### GIVEN INSTRUCTION
Lay out as a numbered list everything in the entries from the line containing "Task: Click the Skutečný" down to the line containing "[x=334, y=369]", both included, leaving out blank lines.

━━ MATERIAL FOR THIS TASK ━━

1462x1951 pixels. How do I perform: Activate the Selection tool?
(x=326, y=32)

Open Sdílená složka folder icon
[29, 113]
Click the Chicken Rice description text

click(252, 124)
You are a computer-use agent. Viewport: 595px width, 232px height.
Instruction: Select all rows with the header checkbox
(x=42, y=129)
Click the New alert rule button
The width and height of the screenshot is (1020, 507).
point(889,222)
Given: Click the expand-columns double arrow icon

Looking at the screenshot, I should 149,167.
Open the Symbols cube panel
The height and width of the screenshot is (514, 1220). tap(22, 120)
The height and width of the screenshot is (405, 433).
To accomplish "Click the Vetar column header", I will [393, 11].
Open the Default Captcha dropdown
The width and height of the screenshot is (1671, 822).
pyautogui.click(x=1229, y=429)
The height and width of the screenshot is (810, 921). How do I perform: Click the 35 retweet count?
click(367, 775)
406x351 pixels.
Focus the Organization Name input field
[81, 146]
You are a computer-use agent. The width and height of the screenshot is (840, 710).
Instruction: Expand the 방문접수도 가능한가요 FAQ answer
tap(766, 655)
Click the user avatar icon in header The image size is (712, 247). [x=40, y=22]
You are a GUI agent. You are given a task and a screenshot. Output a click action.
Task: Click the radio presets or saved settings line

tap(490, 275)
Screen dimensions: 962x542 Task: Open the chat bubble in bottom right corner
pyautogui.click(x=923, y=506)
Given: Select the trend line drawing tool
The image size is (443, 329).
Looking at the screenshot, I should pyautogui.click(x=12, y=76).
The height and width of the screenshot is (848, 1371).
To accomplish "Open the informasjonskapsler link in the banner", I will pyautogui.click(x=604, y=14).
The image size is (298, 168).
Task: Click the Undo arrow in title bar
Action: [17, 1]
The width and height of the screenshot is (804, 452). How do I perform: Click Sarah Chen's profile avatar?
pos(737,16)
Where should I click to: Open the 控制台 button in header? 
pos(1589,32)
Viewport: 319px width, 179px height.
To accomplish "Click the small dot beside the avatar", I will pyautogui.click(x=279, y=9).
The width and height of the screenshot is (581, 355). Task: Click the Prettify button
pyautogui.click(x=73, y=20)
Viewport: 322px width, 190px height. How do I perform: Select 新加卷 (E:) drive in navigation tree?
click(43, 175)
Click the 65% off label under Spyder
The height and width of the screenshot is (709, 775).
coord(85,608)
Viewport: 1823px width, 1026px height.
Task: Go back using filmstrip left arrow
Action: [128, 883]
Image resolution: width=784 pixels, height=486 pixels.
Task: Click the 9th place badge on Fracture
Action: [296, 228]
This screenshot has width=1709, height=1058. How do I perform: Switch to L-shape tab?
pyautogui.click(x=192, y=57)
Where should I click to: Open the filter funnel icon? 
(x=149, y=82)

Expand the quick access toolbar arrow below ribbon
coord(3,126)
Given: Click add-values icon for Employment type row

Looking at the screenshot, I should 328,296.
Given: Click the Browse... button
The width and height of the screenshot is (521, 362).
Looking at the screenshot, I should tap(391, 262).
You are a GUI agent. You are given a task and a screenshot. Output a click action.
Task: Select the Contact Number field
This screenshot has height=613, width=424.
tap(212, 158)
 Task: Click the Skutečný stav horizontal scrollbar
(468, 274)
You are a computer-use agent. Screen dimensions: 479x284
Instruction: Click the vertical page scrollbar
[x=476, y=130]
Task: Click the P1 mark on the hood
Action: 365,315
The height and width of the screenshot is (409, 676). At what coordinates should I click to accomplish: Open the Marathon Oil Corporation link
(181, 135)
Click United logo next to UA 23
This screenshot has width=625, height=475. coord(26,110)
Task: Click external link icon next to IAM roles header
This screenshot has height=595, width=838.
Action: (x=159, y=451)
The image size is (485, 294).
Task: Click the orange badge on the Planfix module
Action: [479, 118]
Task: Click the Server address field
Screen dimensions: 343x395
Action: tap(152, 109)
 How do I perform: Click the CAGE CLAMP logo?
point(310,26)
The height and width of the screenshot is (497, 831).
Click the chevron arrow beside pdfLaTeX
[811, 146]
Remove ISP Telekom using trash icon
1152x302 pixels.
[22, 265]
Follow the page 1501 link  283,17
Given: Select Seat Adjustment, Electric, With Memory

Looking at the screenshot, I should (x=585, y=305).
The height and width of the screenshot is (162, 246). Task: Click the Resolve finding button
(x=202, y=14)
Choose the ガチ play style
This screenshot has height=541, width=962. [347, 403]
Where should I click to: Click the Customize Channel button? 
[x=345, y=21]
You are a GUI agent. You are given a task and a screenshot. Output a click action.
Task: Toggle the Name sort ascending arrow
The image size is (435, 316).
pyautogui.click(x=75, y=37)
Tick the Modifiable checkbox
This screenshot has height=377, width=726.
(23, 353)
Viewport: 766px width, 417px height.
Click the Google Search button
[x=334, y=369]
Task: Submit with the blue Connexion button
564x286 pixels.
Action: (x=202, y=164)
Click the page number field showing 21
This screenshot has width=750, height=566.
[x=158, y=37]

━━━

### FULL SOLUTION
1.  Task: Click the Skutečný stav horizontal scrollbar
2. (468, 274)
3. You are a computer-use agent. Screen dimensions: 479x284
4. Instruction: Click the vertical page scrollbar
5. [x=476, y=130]
6. Task: Click the P1 mark on the hood
7. Action: 365,315
8. The height and width of the screenshot is (409, 676). At what coordinates should I click to accomplish: Open the Marathon Oil Corporation link
9. (181, 135)
10. Click United logo next to UA 23
11. This screenshot has width=625, height=475. coord(26,110)
12. Task: Click external link icon next to IAM roles header
13. This screenshot has height=595, width=838.
14. Action: (x=159, y=451)
15. The image size is (485, 294).
16. Task: Click the orange badge on the Planfix module
17. Action: [479, 118]
18. Task: Click the Server address field
19. Screen dimensions: 343x395
20. Action: tap(152, 109)
21.  How do I perform: Click the CAGE CLAMP logo?
22. point(310,26)
23. The height and width of the screenshot is (497, 831).
24. Click the chevron arrow beside pdfLaTeX
25. [811, 146]
26. Remove ISP Telekom using trash icon
27. 1152x302 pixels.
28. [22, 265]
29. Follow the page 1501 link  283,17
30. Given: Select Seat Adjustment, Electric, With Memory
31. Looking at the screenshot, I should (x=585, y=305).
32. The height and width of the screenshot is (162, 246). Task: Click the Resolve finding button
33. (x=202, y=14)
34. Choose the ガチ play style
35. This screenshot has height=541, width=962. [347, 403]
36. Where should I click to: Click the Customize Channel button? 
37. [x=345, y=21]
38. You are a GUI agent. You are given a task and a screenshot. Output a click action.
39. Task: Toggle the Name sort ascending arrow
40. The image size is (435, 316).
41. pyautogui.click(x=75, y=37)
42. Tick the Modifiable checkbox
43. This screenshot has height=377, width=726.
44. (23, 353)
45. Viewport: 766px width, 417px height.
46. Click the Google Search button
47. [x=334, y=369]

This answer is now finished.